Analogue tv was replaced by Digital where I live several months
back.
I remember what it was like to wait all week to watch one half hour
show. I remember what it was like to only get two channels - if that,
and that often reception was iffy or inconsistent.
I am guessing that eventually people are going to talk about a new
kind of 'addiction': addiction to watching tv. This is not exactly
new, but as tv becomes more accessible through the availability of
numerous free channels and the choice of many pay channels, and the
phenomenon of illegal downloading increases, it seems to me likely
that this is an addiction/activity that certain people will find more
and more difficult to give up.
Just as playing video/computer games or seeking out porn produces
drug-like symptoms for some people, I think it's possible that
seeking out things to watch might also be an unconscious attempt
to self-medicate.
There are certain types of programs that work better for me.
Most people just take things in. I can understand the entertainment
aspect of watching is valid, but I don't watch strictly for
enjoyment.
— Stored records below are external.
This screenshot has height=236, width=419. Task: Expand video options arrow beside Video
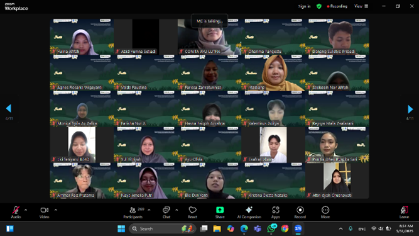click(55, 210)
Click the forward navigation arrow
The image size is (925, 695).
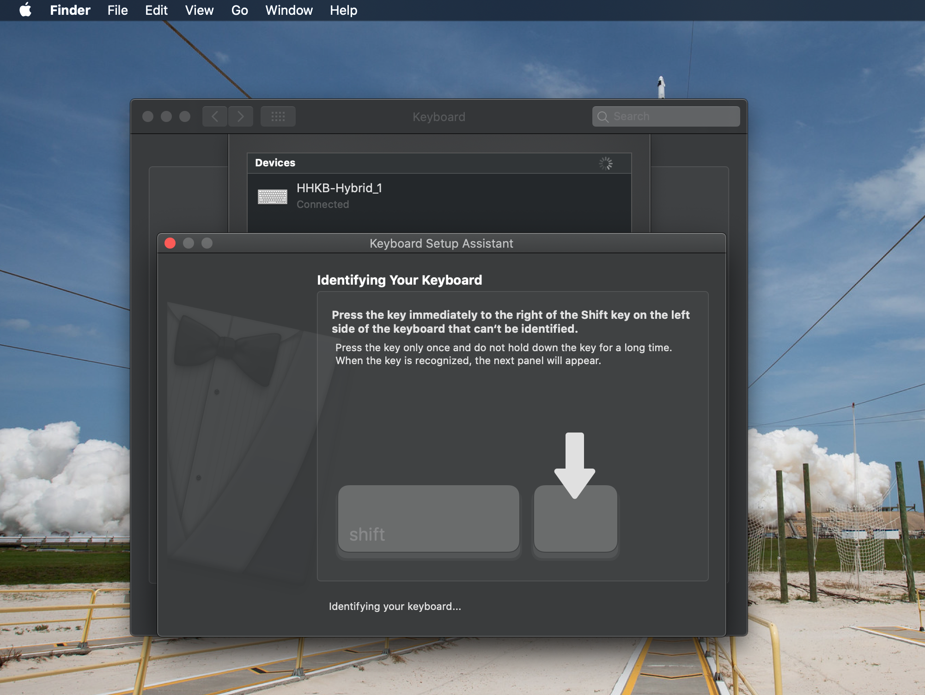coord(241,116)
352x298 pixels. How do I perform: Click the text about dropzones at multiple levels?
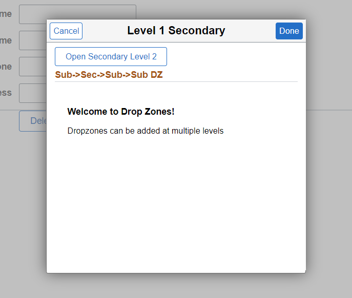(146, 131)
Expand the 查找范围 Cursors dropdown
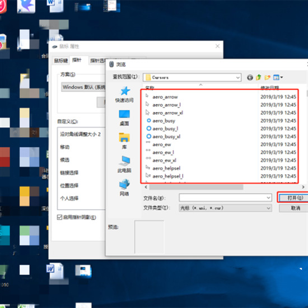 [238, 78]
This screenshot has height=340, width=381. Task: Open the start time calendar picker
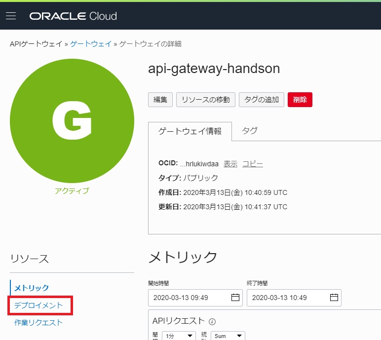(x=235, y=298)
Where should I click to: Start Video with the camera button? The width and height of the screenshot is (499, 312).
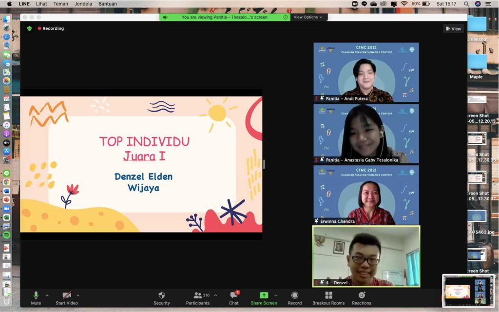(x=67, y=295)
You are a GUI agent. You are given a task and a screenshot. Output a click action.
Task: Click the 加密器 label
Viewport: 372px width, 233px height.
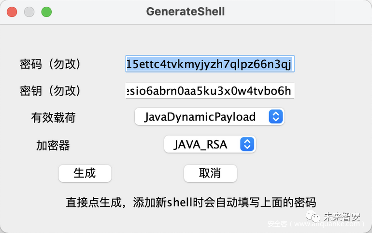(53, 145)
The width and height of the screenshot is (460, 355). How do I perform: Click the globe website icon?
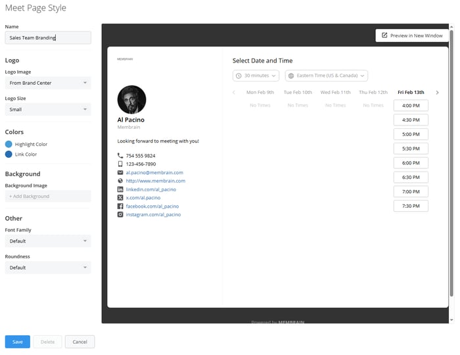click(x=120, y=181)
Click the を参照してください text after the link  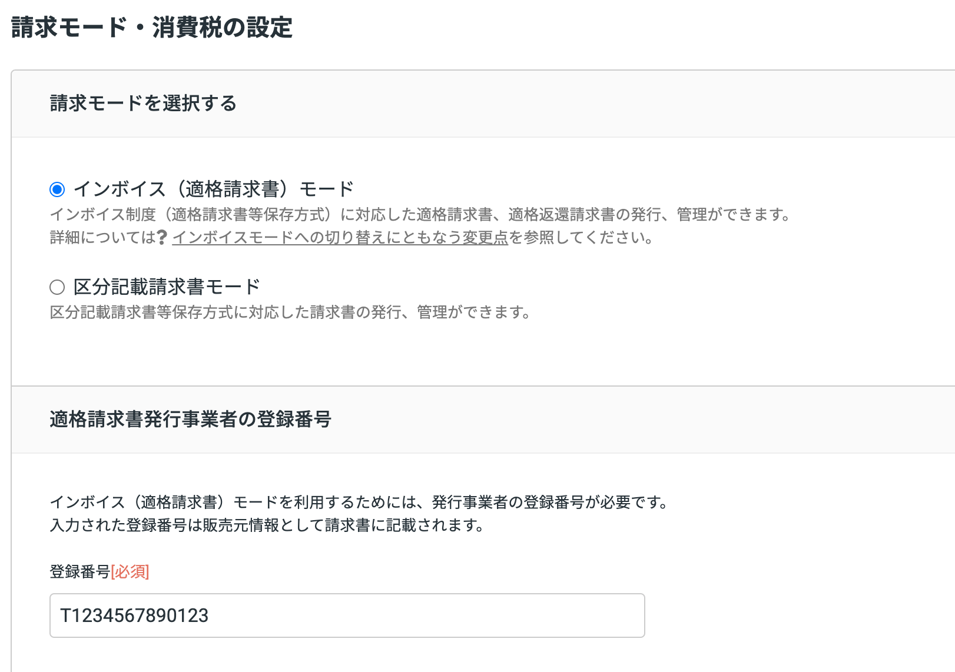pos(581,238)
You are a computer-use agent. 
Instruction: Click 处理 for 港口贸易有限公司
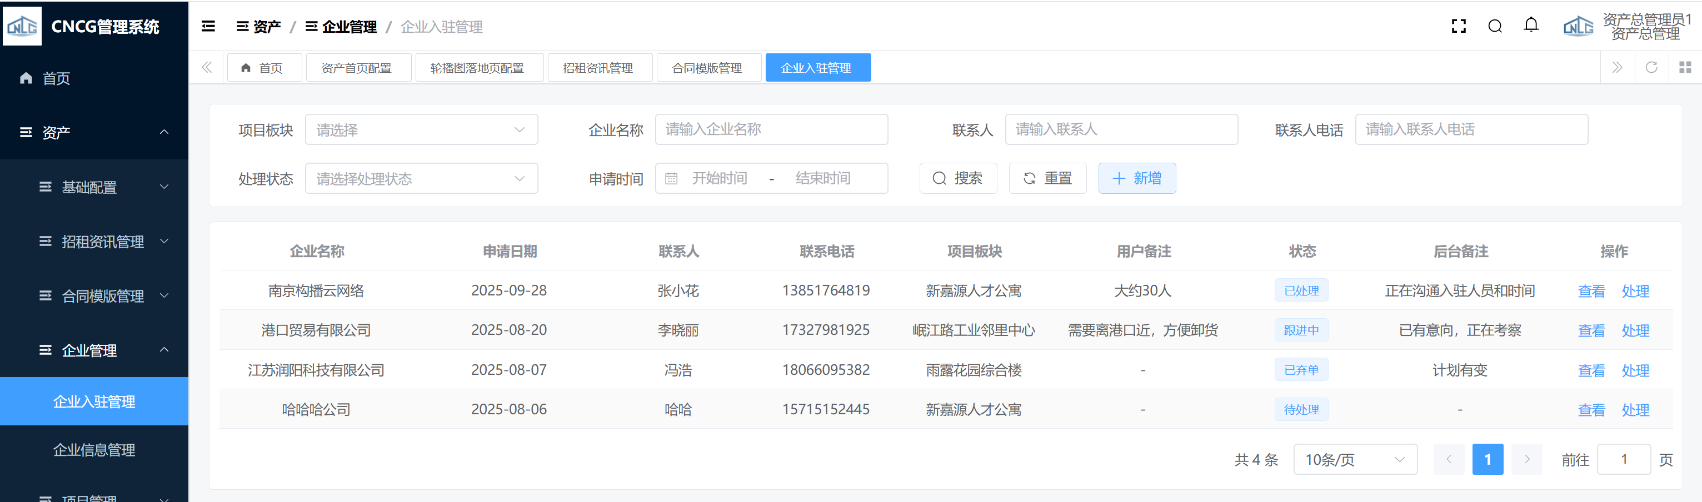coord(1635,330)
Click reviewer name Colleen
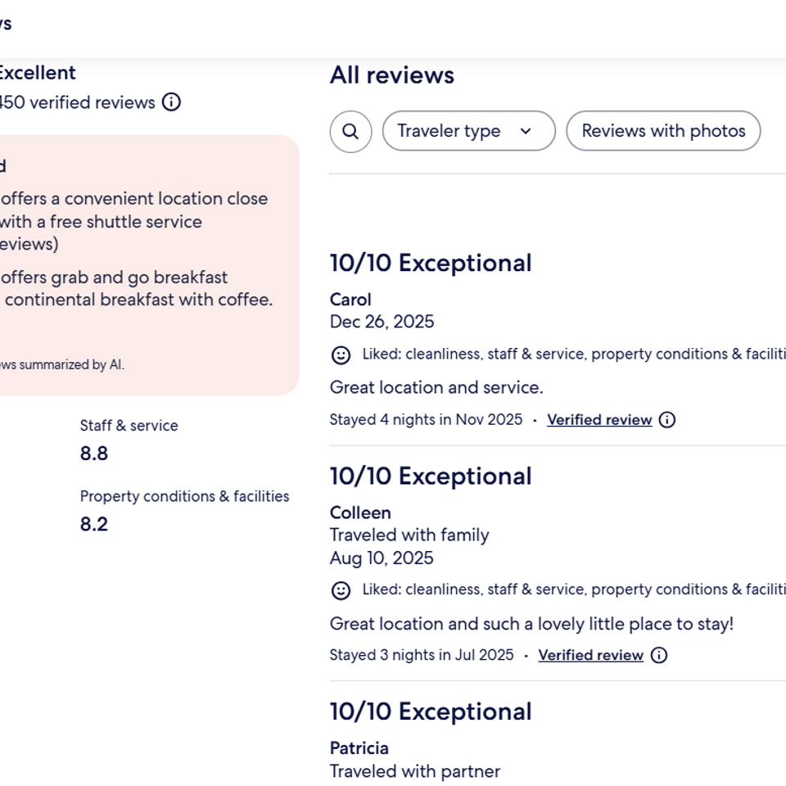Image resolution: width=786 pixels, height=786 pixels. [x=360, y=513]
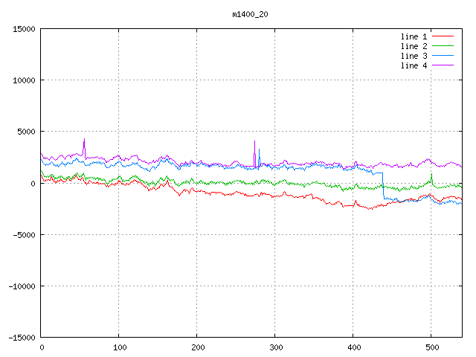476x357 pixels.
Task: Click the 15000 y-axis tick label
Action: (x=24, y=29)
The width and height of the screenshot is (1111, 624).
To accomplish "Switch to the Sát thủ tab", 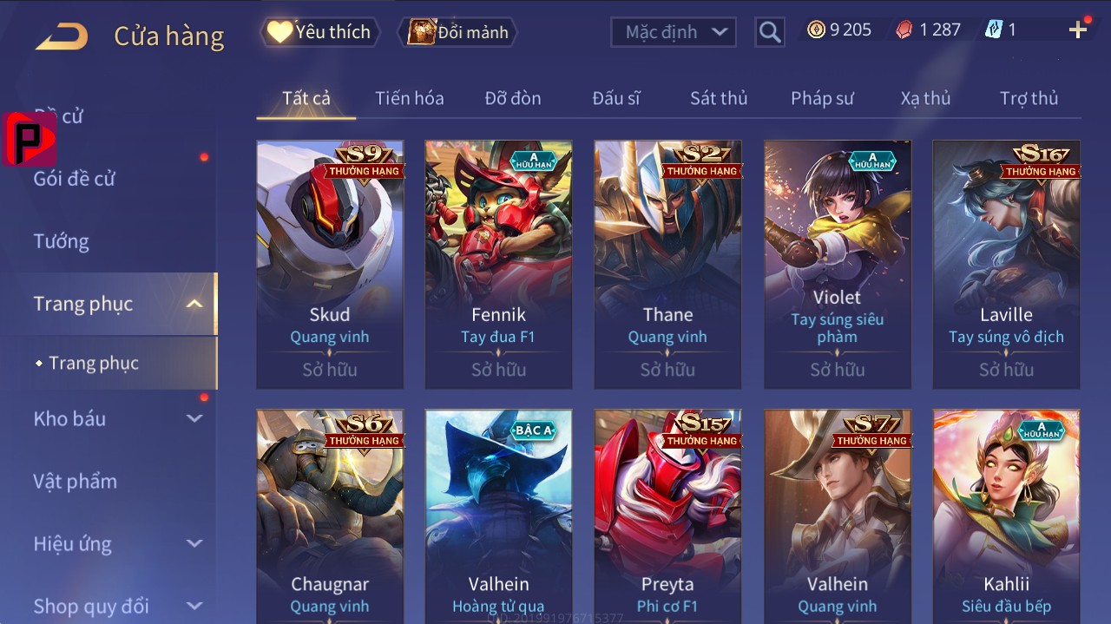I will (719, 98).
For me, it's mostly a desperation measure to try to keep
on as even a keel as possible. Either after, or as I go along, I take
notes. This makes it a less passive activity (and for me little
breaks are sometimes necessary - even moderately entertaining
programs can be hard to sit through, and I am 'enduring'.)
For the record, I'm don't disparage video/computer games or porn.
With video games, I think people are developing skills and reflexes
that not everyone else can, and that seeking porn might also be a
kind of self-medication.
With all the drinking and watching of tv/movies, I suppose at this
stage my brain isn't doing so well. Although most damage from
drinking is reversible, I suppose while caught up in heavy drinking,
cognitive function is impaired. However, I am still awake and
perceiving. I can't shut myself off, and even when drunk, I am not
completely gone, or able to shut out all difficult perception.
I feel like tv and movies help keep my mind at least somewhat active.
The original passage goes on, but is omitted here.